The company, which owns the Prada, Miu Miu, Car Shoe and Church's brands, confirmed the appointment of Italy's Intesa Sanpaolo SpA and UniCredit SpA — two of its top lenders — and Goldman Sachs & Co. as global coordinators and joint book runners in the institutional placement. Intesa owns a 5 percent stake in Prada SpA.
Prada has pulled the plug on its IPO three times, citing unfavorable market conditions. But the Prada spokesman said the company was in "perfect condition" to list next year, referencing a track record of solid sales and EBITDA growth over the last three years and a strong internal management team. He added that Prada sales were in line to grow 20 percent in 2007.
The market flotation would allow the debt-ridden company to expand its retail network, the spokesman said. Prada lacks stores in some key European cities, such as Barcelona, and has none in India and Mexico. In the U.S., the spokesman said the company has a limited network compared with competitor Salvatore Ferragamo SpA, which is planning its own IPO next year.A Milan-based consultant said Prada SpA's net debt of about 500 million euros, or $720 million, was unlikely to be a motive for the IPO given the company's recent EBITDA figures, but that Banca Intesa might want to liquidate some of its 5 percent investment.
"It could be a motivating factor," he said.
The Prada family and Bertelli own 95 percent of Prada SpA through Prada Holding BV. The holding company has estimated debts of 600 million euros, or $864 million, bringing Prada group's total debt to more than 1 billion euros, or $1.58 billion.
A London-based analyst said it was logical for Prada to look to the equity markets to expand if it had run out of funding, particularly in emerging markets where 90 percent of the world's new millionaires are appearing.

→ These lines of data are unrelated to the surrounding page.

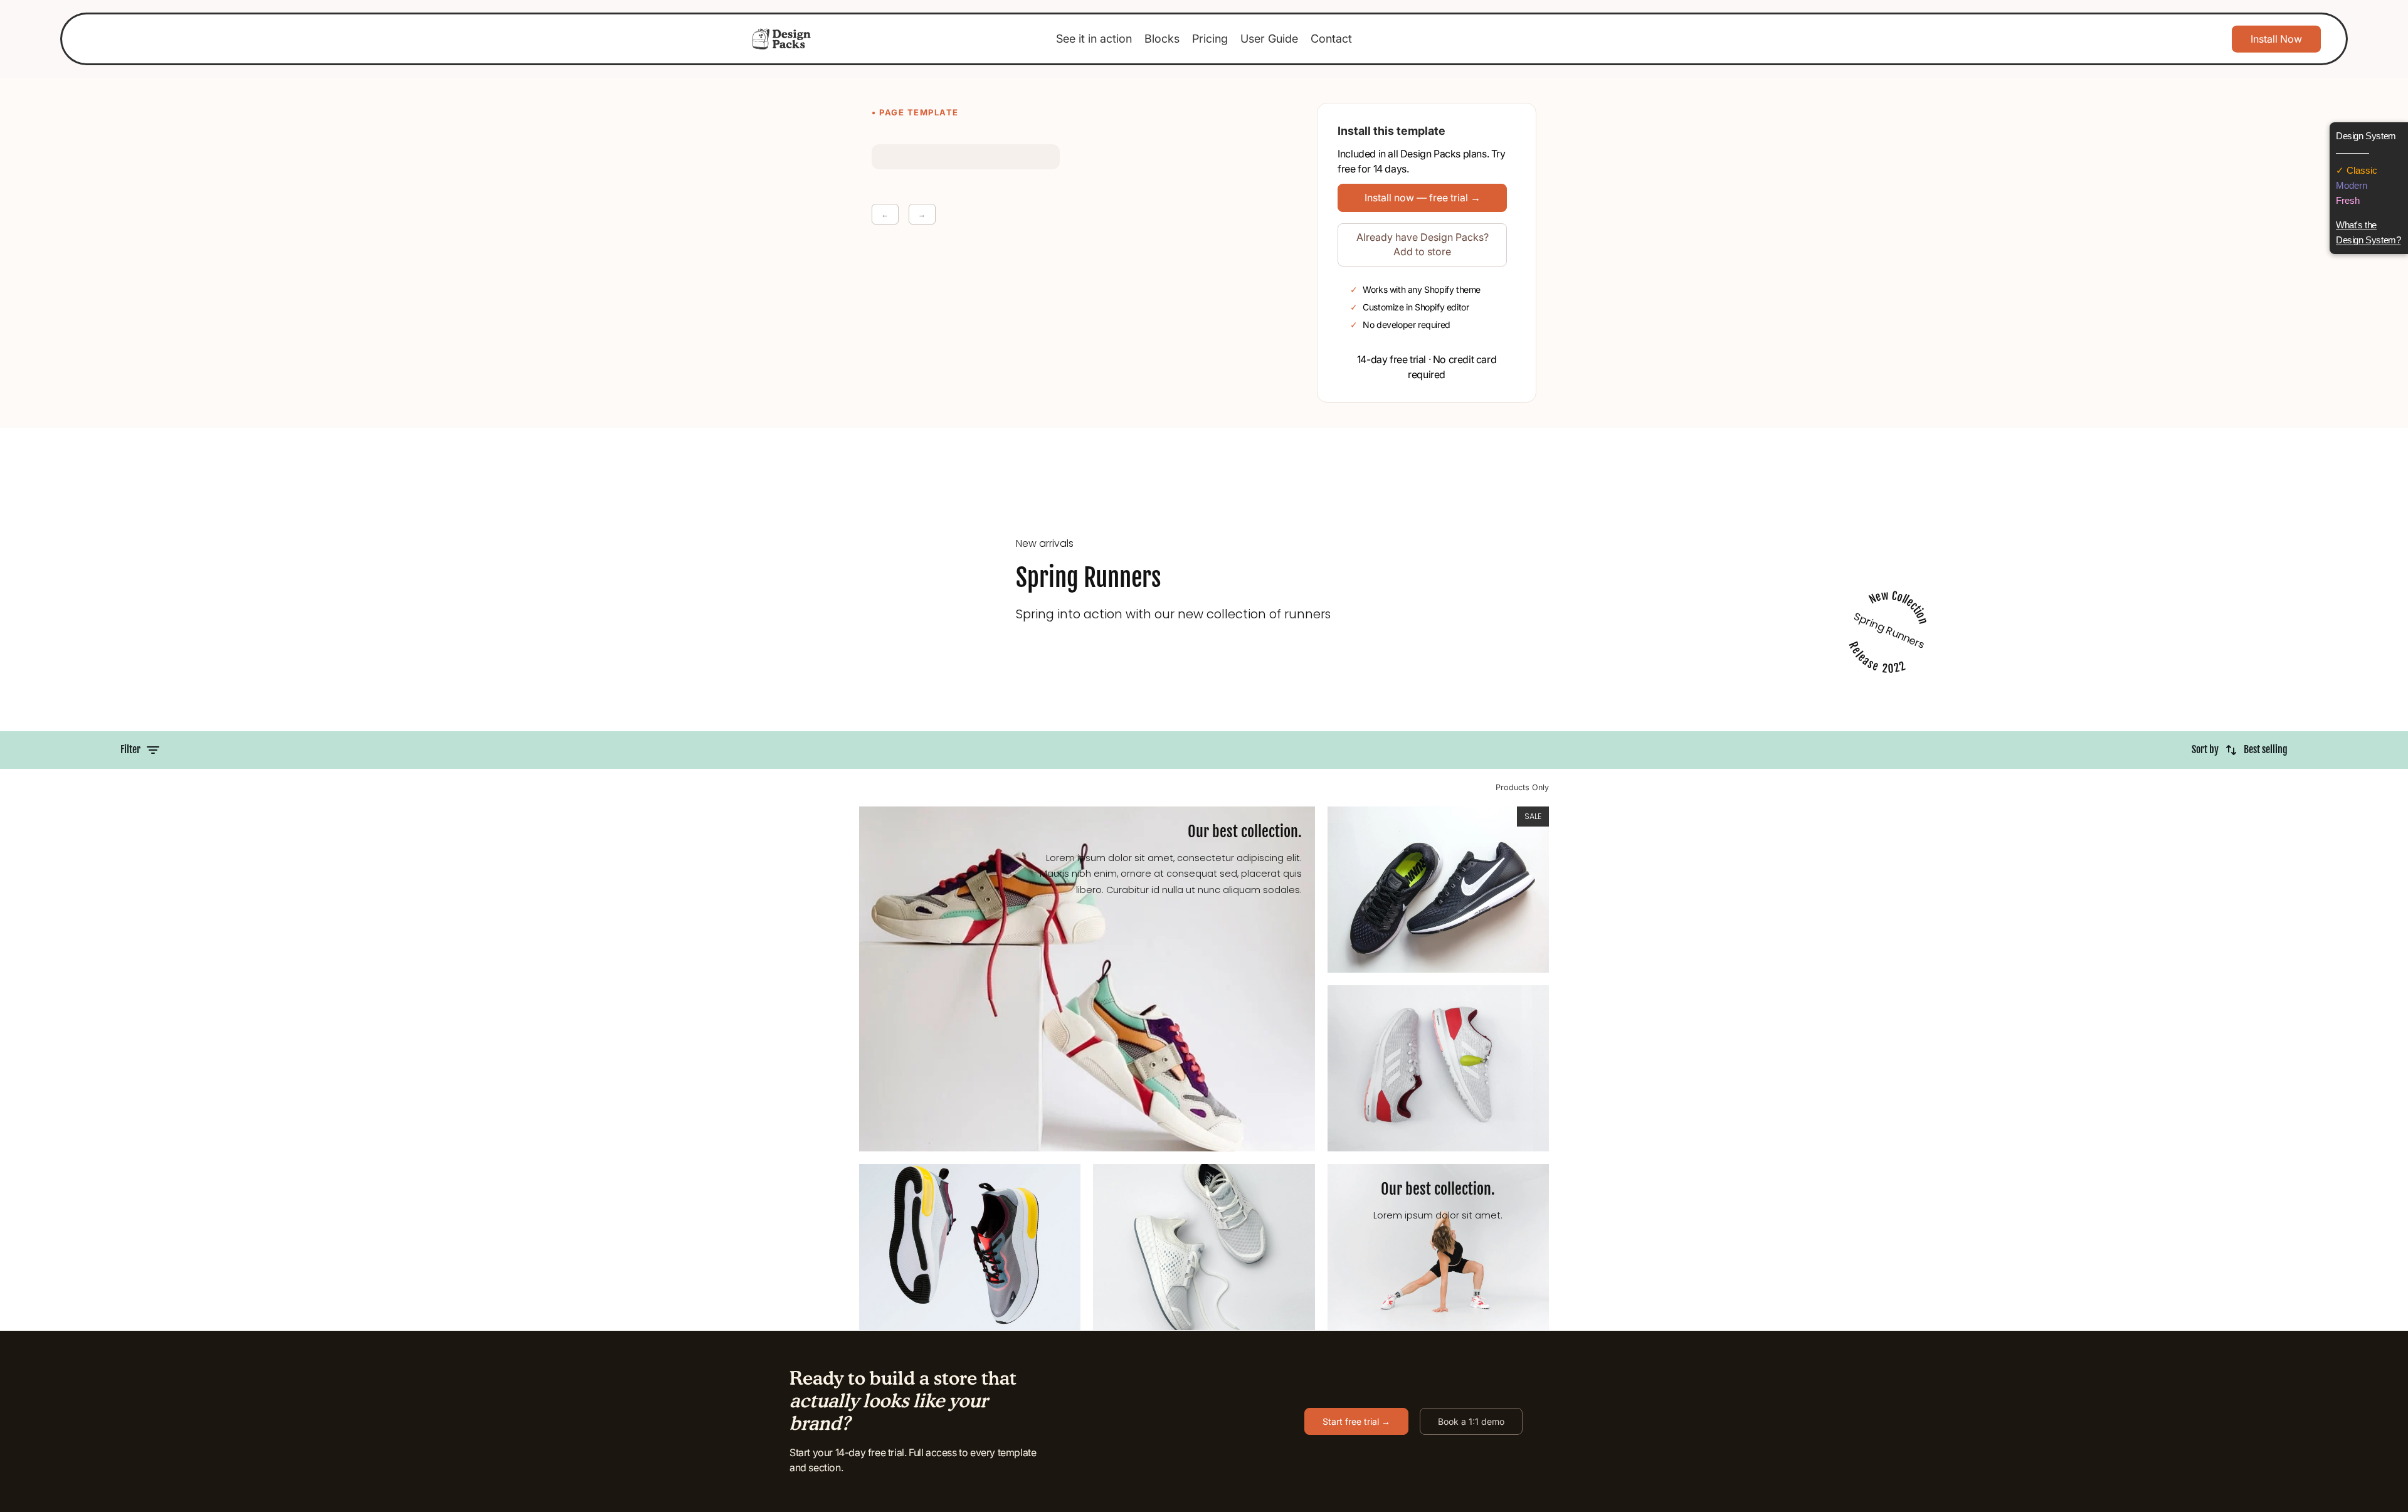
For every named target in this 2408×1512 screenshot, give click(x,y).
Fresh (2348, 200)
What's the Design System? (2368, 232)
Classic (2360, 170)
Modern (2351, 185)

But from an economic perspective, it was a risky time to do so, in the face of a potential cyclical downturn.
A string of Italian luxury goods brands have gone public since the summer. Aeffe SpA, which controls the Alberta Ferretti, Moschino and Pollini brands, and produces collections for Jean Paul Gaultier, listed on the Milan Stock Exchange STAR segment for small companies in July. Jeweler Damiani SpA and luggage maker Piquadro SpA followed last month. All three are trading below their initial IPO prices.
A Ferragamo spokesman told WWD on Wednesday that there would be no developments on its proposed listing until "at least January."
The stock market seems a more distant option for Gianni Versace SpA. Company ceo Giancarlo Di Risio said this week that an immediate listing was not necessary to support further growth, although he would not rule it out in the medium to long term.
For Bertelli, however, the time is right.
"In the past few years Prada successfully completed a reorganization which led to an increase in profitability and to a strengthened leadership position," Bertelli said. "Now we look at the financial markets with efficient industrial processes and a strong and experienced management team."
The company has refocused its management priorities on its core Prada and Miu Miu brands after selling off the underperforming Helmut Lang and Jil Sander in 2006 and Azzedine Alaïa this fall.Prada has also bolstered its management ranks. In October, the company tapped former Gucci Group and Burberry executive Brian Blake as chief operating officer, a newly created role.
Also Wednesday, Prada said it has begun setting up the compliance committees required for a stock market listing. It has appointed Italian law firm Bonelli Erede Pappalardo as its legal adviser on the deal.